Initially, we agree with defendant that her waiver of appeal is not valid. While a waiver of appeal was recited as a condition of the plea agreement, the record does not contain a written waiver and the plea allocution reflects that, after defendant indicated that she did not understand the waiver of appeal, County Court allowed her to confer with counsel but failed to make clear that the right to appeal is separate and distinct from the trial-related rights that were automatically forfeited by her guilty plea (see People v Lopez, 6 NY3d 248, 256 [2006]; People v Warren, 160 AD3d 1286, 1287 [2018]; People v Destouche, 154 AD3d 1003, 1004 [2017]). As the record does not demonstrate that defendant had a "full appreciation of the consequences" of the waiver so as to establish that it was knowing, voluntary and intelligent (see People v Bradshaw, 18 NY3d 257, 264 [2011] [internal quotation marks and citation omitted]; compare People v Sanders, 25 NY3d 337, 339-341 [2015]), her challenge to the sentence as harsh and excessive is not precluded (see People v Lopez, 6 NY3d at 256). Nevertheless, we conclude that her challenge to the severity of the sentence lacks merit given her extensive criminal record and the fact that the drug sales occurred while she was on probation for a grand larceny conviction. Considering that defendant faced potential consecutive 12-year sentences for each of the heroin sales, which occurred months apart (see Penal Law §§ 70.25 [2]; 70.70 [1] [b]; [3] [b] [i]), we discern no extraordinary circumstances or abuse of discretion warranting a reduction of the agreed-upon sentence in the interest of justice.

[*2] We are unpersuaded by defendant's argument that her sentence should be reduced because the parties were under the apparent misapprehension that, pursuant to Penal Law § 70.25 (2-a),[FN*] the sentences on the drug sale convictions were required, by law, to be imposed consecutively to the indeterminate 1- to 3-year sentence she was serving at the time of this sentencing. Defendant was aware that, regardless of the reason, the People's plea offer required that the sentences on the drug sales be served consecutively to the undischarged prison term that she was then serving, and defendant knowingly accepted that condition of the plea.
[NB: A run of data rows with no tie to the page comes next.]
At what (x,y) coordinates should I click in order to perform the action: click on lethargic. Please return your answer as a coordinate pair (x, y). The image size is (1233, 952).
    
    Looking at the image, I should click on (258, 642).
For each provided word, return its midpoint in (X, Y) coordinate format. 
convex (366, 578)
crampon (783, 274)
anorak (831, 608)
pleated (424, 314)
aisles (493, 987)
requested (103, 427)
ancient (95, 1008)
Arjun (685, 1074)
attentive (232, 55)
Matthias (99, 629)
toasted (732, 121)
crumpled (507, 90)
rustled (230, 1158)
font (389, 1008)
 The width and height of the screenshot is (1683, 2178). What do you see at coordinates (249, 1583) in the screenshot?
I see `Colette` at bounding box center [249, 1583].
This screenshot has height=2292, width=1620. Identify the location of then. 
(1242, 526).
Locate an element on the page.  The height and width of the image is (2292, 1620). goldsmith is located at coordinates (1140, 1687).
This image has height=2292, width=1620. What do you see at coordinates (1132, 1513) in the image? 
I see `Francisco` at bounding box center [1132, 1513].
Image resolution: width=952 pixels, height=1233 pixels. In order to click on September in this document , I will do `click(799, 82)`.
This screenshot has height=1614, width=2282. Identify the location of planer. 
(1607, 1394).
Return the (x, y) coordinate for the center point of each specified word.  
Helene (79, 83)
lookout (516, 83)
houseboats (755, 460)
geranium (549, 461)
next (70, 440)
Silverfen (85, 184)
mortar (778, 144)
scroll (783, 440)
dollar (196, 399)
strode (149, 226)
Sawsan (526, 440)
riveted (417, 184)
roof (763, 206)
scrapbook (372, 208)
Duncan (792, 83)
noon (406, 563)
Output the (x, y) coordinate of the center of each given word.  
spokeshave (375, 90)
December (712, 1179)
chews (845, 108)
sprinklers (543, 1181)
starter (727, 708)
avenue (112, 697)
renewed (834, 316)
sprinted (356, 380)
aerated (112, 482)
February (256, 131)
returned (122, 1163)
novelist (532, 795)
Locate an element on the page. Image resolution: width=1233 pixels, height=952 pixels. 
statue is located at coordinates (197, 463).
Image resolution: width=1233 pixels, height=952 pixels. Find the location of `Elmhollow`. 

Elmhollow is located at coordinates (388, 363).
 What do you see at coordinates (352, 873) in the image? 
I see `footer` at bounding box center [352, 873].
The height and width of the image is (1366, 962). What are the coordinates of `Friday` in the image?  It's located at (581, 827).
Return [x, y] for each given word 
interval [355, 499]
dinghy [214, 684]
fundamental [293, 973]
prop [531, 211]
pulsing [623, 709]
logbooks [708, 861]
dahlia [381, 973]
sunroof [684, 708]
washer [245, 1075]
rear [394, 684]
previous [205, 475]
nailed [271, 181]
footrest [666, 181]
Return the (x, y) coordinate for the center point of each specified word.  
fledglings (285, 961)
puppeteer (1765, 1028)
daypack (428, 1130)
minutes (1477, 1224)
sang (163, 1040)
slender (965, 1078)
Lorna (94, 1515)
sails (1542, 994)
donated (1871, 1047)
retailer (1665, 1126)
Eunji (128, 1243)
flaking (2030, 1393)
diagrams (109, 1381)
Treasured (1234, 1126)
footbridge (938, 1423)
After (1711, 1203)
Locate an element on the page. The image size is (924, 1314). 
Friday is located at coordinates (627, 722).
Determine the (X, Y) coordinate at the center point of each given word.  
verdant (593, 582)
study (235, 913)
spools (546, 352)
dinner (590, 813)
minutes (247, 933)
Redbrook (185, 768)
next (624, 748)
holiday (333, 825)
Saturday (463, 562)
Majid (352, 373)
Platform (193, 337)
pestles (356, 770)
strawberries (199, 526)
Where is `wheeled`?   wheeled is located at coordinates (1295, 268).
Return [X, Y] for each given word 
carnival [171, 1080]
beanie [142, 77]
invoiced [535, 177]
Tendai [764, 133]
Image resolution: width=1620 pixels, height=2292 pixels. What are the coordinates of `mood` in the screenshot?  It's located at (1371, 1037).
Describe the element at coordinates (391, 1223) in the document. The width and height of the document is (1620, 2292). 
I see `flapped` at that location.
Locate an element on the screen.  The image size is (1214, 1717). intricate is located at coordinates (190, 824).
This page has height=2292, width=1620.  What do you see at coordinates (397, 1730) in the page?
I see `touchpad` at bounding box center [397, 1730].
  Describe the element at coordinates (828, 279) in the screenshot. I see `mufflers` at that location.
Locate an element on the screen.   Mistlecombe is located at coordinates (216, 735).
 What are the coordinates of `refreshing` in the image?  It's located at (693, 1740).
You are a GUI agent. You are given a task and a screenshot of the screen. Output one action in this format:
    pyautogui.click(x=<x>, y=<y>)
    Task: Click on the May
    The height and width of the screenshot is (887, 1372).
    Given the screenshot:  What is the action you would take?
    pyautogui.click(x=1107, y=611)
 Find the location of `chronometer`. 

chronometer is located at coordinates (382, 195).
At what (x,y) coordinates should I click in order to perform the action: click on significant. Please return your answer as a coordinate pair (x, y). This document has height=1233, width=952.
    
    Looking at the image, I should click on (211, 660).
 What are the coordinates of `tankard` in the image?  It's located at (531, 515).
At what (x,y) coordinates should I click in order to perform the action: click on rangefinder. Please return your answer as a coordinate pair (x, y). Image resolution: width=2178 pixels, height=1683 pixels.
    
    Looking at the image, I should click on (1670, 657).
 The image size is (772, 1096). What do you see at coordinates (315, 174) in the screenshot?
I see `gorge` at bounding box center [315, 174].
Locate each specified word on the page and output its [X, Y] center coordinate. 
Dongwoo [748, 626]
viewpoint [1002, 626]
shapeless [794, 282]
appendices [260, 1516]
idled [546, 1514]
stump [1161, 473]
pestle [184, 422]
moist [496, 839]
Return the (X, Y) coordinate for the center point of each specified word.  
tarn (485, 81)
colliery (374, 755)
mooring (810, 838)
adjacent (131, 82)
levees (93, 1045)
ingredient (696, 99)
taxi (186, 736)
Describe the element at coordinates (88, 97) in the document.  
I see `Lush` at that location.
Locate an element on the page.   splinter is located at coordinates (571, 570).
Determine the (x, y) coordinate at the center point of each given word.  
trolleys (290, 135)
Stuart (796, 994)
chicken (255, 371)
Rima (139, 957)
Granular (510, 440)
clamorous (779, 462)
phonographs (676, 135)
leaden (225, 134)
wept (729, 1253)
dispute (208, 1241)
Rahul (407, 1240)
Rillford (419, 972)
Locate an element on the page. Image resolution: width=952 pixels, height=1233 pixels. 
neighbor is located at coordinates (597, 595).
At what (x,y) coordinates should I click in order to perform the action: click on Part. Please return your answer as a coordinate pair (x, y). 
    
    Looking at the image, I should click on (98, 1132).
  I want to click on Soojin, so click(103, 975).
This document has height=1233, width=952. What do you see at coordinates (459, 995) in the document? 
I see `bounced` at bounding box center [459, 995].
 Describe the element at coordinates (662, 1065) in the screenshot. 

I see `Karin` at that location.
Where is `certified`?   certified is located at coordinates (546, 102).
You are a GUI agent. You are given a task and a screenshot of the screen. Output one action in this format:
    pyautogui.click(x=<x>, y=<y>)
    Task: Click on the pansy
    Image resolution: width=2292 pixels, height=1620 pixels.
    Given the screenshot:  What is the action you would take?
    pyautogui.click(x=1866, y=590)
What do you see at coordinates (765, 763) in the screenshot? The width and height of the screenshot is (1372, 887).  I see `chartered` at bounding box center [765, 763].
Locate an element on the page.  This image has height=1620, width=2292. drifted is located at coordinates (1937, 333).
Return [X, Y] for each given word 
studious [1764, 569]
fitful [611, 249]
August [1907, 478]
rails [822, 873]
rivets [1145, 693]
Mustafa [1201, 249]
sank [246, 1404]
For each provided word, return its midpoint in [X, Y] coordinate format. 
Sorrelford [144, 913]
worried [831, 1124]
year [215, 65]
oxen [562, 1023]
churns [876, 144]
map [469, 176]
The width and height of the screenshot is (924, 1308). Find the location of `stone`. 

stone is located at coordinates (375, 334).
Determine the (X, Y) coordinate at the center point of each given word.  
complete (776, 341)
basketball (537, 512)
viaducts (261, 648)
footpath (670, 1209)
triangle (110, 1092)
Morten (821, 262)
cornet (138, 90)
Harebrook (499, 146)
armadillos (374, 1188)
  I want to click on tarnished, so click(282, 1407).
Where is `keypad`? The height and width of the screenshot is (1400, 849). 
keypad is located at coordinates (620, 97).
We have examined defendant's remaining contentions and find that they lack merit.

Garry, P.J., Clark, Mulvey, Aarons and Pritzker, JJ., concur. Ordered that the judgment is affirmed.

Footnotes


Footnote *:The record reflects that the charged sales were committed on December 7, 2015 and March 23, 2016. Subsequent to those sales, defendant was resentenced on May 4, 2016 to an indeterminate (1- to 3-year) prison term for violating probation on her prior grand larceny conviction. Thus, on the dates that the drug sales were committed, defendant was not "subject to an undischarged indeterminate . . . sentence of imprisonment" (Penal Law § 70.25 [2-a]) so as to require that the drug sale sentences run consecutively to the indeterminate prison term. However, the terms of the plea agreement required consecutive sentencing.